--- Begin Material for the task ---

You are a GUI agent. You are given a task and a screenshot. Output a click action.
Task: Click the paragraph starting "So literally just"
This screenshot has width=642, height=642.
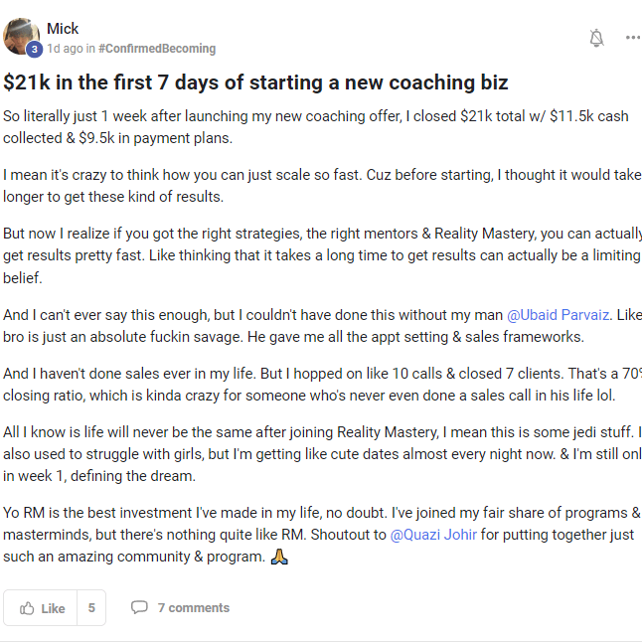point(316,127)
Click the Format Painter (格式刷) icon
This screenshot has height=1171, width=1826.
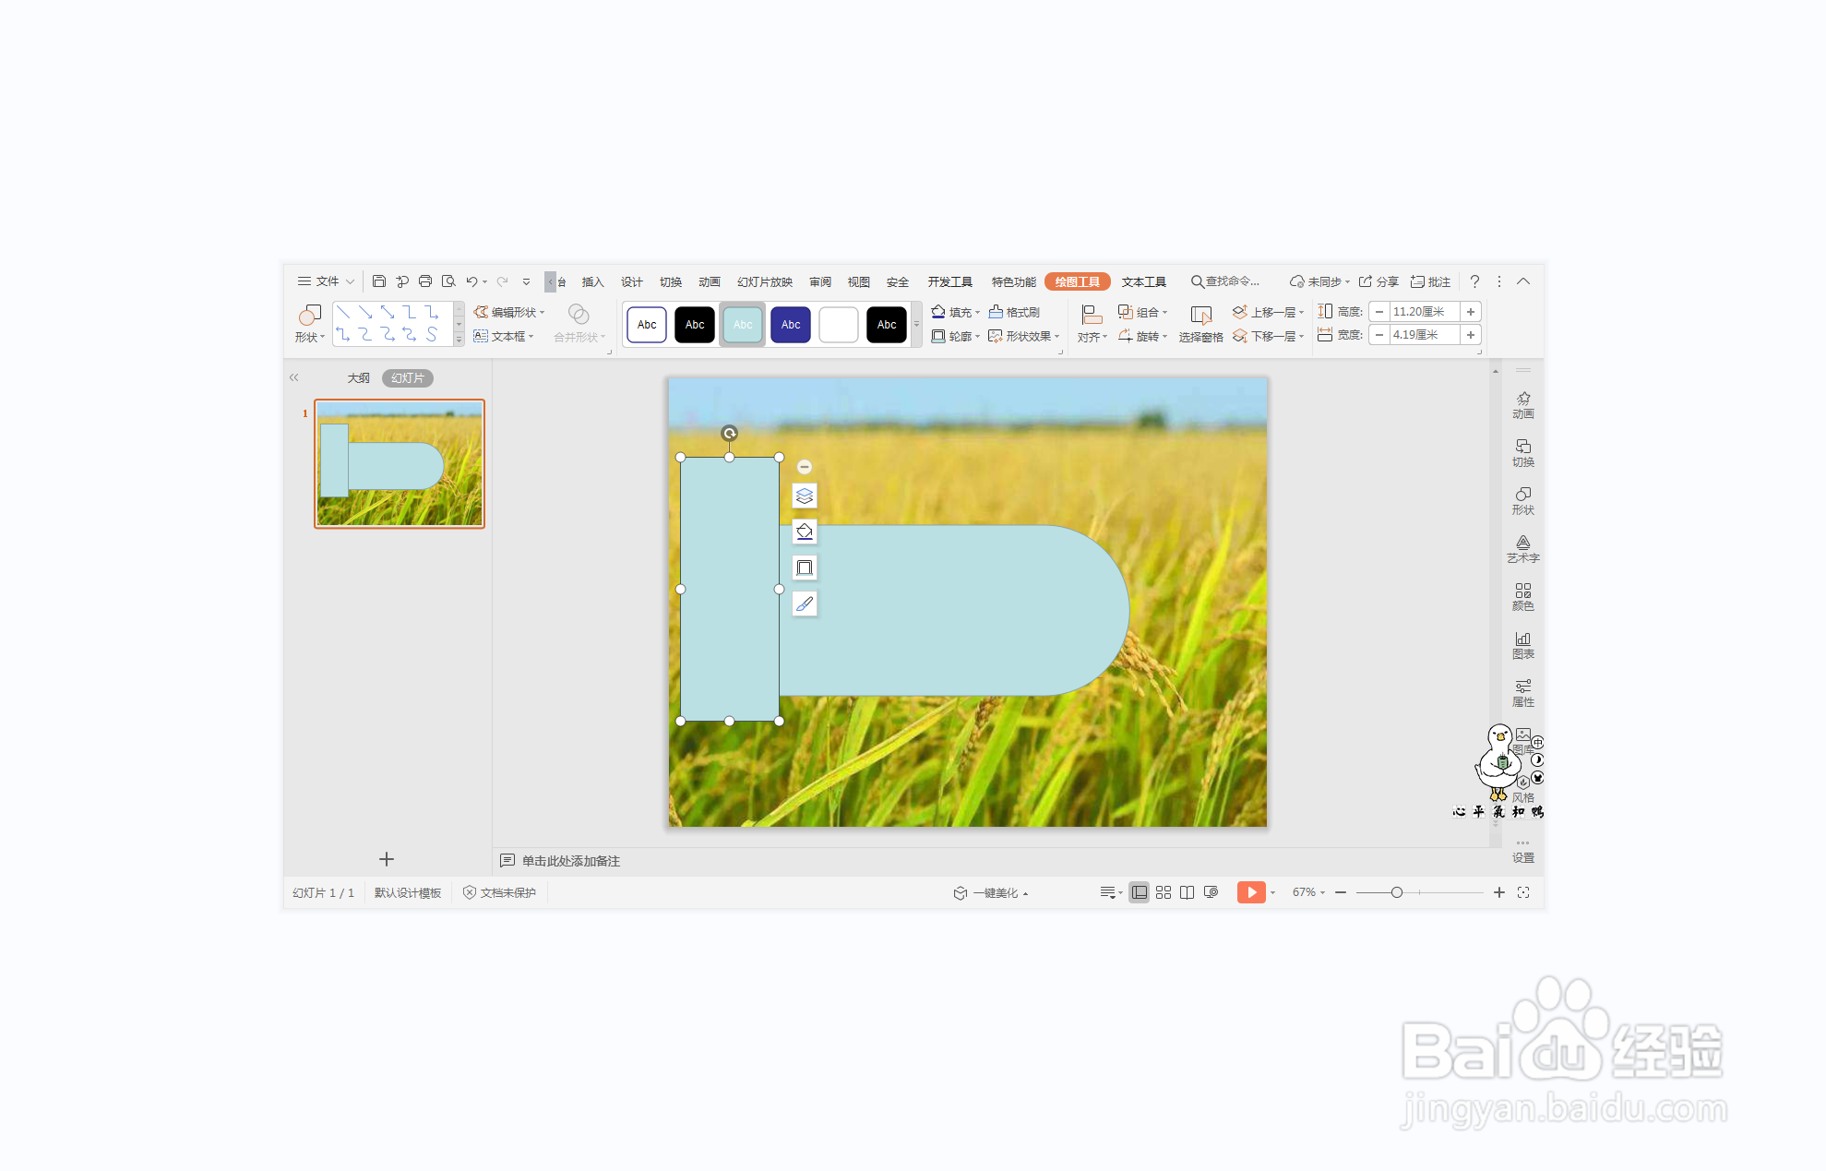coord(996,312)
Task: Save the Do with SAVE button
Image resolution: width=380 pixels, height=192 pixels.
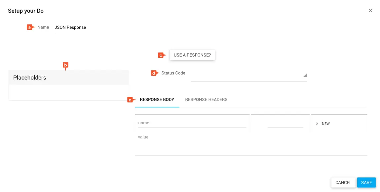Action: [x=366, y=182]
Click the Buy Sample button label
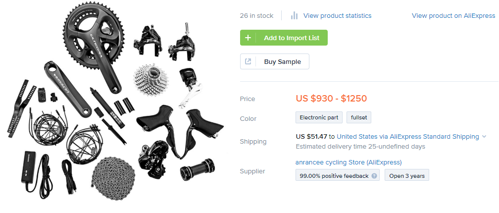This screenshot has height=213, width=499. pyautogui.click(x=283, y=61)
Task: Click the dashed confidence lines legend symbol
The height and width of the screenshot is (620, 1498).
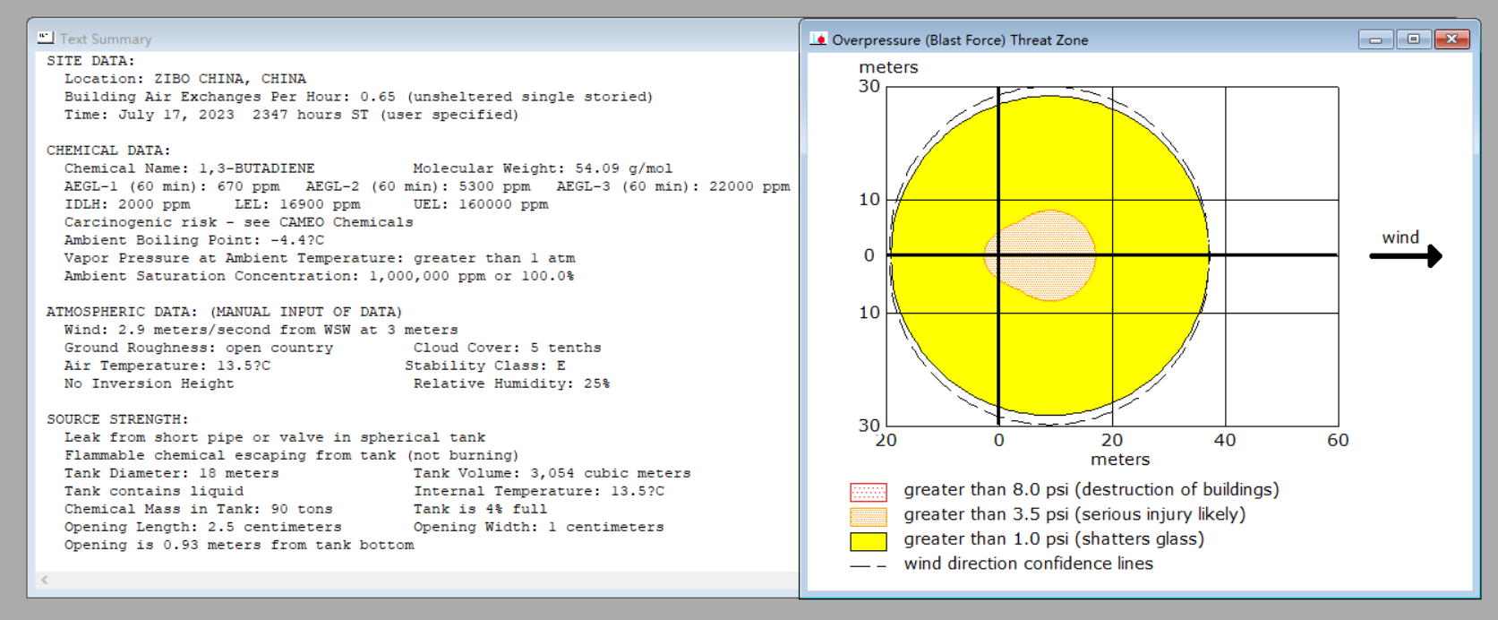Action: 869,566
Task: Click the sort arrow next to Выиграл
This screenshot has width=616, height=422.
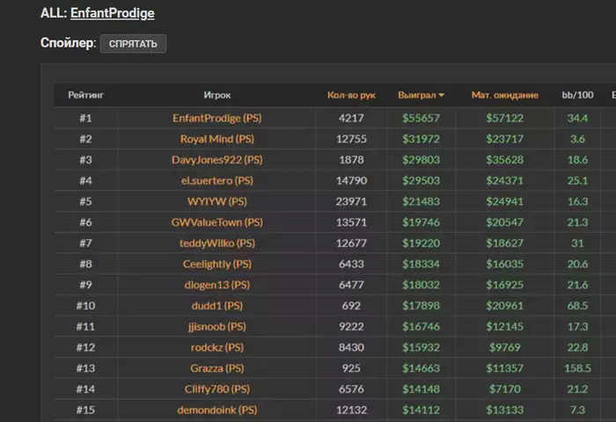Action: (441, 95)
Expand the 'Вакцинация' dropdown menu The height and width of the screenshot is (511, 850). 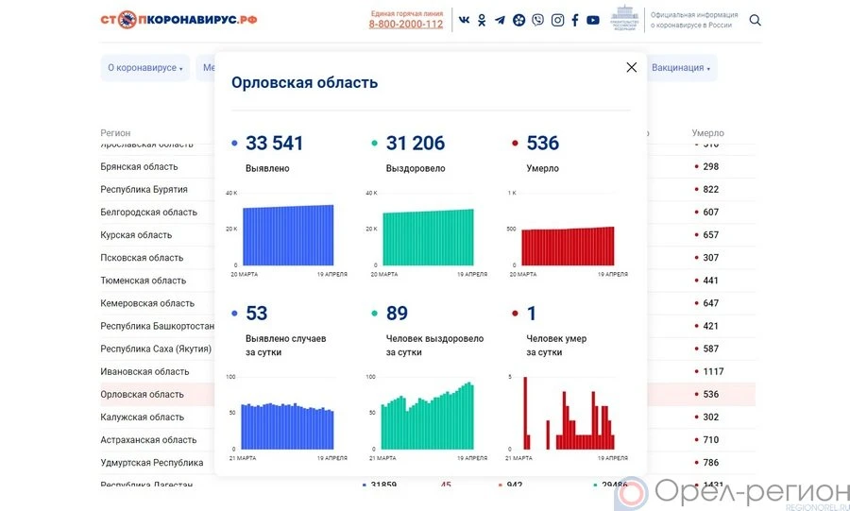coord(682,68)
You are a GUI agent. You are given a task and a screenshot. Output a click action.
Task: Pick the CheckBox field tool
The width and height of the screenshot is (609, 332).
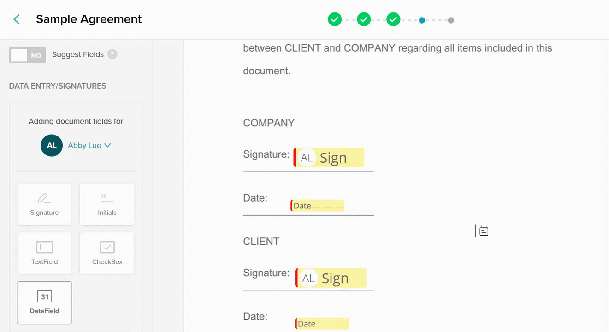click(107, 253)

--- End Material for the task ---

Reproduce the records verbatim, from their beginning through the line containing "Action: [x=366, y=182]", with both ends included and the pictures omitted.

## Answer for this exercise
You are a GUI agent. You are given a task and a screenshot. Output a click action.
Task: Click the paragraph starting "So literally just"
This screenshot has width=642, height=642.
point(316,127)
Click the Format Painter (格式刷) icon
This screenshot has height=1171, width=1826.
coord(996,312)
Task: Save the Do with SAVE button
Image resolution: width=380 pixels, height=192 pixels.
Action: [x=366, y=182]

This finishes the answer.